The really important thing is to make quite sure that our families, friends or whoever will be responsible for our funeral knows what we want or didn't want.

I say this because I some years ago attended the funeral of a dear friend who had left only very general instructions along the lines of no prayers or hymns, cremation not burial, so there we sat approximately 70 people for ten excruciating minutes waiting for someone to start proceedings.

Finally, I crossed to the deceased's brother and asked if he wanted to say something or whether he would like me to start. If I hadn't done so, I am much afraid we would just have sat there in gloomy silence until the staff came to take the coffin away.

At Easter my cousin died, and her nephews who knew they were supposed to arrange things could find no instructions as to what she had wanted, nor had she ever talked to them about it, or stated her wishes in her will. They opted for direct cremation and a Celebration of her Life three months later.

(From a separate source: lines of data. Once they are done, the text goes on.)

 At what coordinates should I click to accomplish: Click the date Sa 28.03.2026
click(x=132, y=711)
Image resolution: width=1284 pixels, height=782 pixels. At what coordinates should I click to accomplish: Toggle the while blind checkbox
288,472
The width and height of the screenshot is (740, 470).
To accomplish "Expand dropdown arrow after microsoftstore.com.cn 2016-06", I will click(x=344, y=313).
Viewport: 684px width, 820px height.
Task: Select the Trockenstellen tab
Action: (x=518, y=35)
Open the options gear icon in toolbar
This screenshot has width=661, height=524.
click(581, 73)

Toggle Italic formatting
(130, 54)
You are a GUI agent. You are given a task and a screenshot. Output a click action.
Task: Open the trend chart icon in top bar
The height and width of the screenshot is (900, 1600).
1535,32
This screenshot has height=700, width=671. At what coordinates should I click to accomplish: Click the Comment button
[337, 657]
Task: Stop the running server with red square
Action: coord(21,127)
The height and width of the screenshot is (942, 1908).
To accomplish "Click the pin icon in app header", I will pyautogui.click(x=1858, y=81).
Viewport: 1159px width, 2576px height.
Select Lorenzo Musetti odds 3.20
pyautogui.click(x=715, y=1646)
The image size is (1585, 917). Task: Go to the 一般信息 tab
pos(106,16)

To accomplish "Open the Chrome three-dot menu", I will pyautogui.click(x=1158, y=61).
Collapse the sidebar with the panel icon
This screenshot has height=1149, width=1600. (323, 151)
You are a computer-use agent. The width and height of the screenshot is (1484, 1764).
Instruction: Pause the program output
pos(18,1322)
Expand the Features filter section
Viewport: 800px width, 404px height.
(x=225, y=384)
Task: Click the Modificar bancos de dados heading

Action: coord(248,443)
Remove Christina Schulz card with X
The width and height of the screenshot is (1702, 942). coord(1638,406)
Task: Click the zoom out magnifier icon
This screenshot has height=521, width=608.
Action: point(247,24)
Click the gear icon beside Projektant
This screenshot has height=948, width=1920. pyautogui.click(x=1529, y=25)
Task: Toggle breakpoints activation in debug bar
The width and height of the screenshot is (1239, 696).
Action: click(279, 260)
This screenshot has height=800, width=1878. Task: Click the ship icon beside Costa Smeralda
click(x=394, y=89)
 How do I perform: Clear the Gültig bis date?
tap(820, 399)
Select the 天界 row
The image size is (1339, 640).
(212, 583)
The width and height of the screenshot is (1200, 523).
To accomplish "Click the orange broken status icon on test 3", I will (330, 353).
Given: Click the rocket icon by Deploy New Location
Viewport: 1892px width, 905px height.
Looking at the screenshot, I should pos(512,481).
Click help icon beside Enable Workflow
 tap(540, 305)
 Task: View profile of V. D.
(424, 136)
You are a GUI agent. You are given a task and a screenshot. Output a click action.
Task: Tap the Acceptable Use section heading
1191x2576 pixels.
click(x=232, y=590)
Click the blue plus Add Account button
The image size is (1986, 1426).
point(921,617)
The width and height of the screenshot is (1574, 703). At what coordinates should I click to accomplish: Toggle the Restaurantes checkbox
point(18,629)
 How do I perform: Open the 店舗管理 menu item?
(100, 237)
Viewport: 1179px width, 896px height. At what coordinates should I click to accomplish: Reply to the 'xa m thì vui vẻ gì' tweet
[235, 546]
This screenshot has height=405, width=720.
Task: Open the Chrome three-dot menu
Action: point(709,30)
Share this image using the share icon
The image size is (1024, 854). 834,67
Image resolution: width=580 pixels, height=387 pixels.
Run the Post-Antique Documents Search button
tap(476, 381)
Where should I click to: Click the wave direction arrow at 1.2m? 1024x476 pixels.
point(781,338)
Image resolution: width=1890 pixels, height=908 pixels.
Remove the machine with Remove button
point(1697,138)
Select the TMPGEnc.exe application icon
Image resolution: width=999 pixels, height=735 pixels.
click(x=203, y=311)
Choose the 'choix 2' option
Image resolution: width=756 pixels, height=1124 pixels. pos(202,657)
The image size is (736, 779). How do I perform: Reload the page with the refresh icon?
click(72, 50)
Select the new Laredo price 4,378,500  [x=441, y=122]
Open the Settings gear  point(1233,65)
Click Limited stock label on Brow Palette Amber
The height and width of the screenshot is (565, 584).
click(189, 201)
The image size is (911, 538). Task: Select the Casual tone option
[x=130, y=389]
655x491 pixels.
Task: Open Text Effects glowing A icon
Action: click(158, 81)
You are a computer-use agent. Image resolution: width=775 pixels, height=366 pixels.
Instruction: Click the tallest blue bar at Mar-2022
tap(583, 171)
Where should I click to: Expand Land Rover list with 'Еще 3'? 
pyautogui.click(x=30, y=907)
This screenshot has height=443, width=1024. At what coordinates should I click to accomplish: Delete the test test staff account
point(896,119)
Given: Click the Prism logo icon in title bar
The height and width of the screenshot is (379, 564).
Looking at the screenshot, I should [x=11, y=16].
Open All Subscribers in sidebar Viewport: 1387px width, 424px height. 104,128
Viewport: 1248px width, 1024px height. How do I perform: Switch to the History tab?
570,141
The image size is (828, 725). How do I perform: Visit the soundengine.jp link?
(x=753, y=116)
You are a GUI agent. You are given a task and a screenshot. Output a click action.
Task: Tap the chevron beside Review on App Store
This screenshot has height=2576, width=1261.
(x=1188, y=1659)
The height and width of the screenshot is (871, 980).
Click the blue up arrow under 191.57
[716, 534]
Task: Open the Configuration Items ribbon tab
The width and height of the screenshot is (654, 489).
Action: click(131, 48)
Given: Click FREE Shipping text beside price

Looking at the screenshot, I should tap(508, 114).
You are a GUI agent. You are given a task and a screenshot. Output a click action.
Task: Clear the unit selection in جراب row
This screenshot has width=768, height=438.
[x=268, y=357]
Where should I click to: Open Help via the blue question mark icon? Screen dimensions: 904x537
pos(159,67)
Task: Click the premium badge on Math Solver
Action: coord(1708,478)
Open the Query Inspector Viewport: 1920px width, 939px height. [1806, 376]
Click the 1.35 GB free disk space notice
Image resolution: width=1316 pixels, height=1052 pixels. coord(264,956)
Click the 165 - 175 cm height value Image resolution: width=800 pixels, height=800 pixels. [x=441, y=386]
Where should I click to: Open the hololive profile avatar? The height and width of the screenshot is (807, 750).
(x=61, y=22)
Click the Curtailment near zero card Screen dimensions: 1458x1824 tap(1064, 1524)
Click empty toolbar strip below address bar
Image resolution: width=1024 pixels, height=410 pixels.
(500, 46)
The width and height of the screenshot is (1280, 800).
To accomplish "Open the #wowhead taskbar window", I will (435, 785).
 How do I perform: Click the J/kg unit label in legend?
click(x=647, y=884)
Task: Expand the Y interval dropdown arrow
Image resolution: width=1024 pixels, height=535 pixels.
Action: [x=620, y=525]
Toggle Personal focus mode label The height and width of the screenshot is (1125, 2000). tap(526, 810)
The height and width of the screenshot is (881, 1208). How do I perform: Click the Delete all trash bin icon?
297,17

This seemed strange to me, as my cousin had been a church-goer most of her life, and as far as I knew still was at her death.

So please, everyone, take reponsebility for this last event of your life and make it clear to someone what you want.

silvercollie Tue 26-Jul-22 12:25:06

I am very keen on Quaker Funerals as they are so much more personal.
But I conducted the funerals of both my parents sourcing somaterial from the American Indian and the Maori cultures as they both have a deeper understanding of the business of death.
Fortunately neither of my siblings protested.

Sawsage2 Tue 26-Jul-22 12:24:15

I don't have many friends or relatives.I'm disabled but I am religious and would like a church funeral with a hymm and a prayer or two.